[[ Records for processing, beginning ]]

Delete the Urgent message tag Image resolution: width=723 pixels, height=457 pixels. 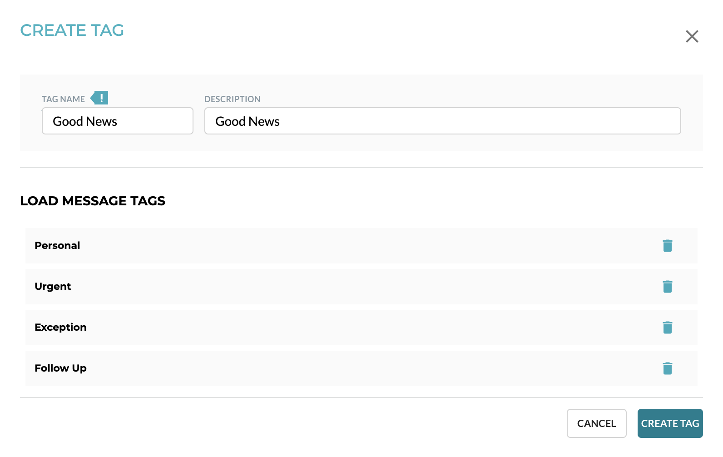(667, 287)
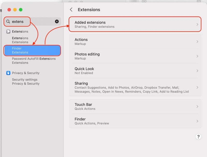Click the back chevron next to Extensions title
This screenshot has width=207, height=157.
[71, 9]
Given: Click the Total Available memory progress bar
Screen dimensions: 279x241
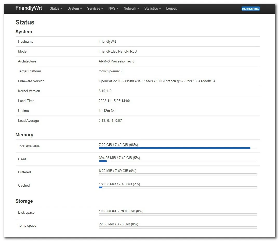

[[ Records for processing, end ]]

## What you should do
Pictures stay out of the copy. Reproduce exactly the lines from the one containing "Given: Click the" through the last line of the records above, both included.

## Completed exercise
Given: Click the Total Available memory progress bar
Screen dimensions: 279x241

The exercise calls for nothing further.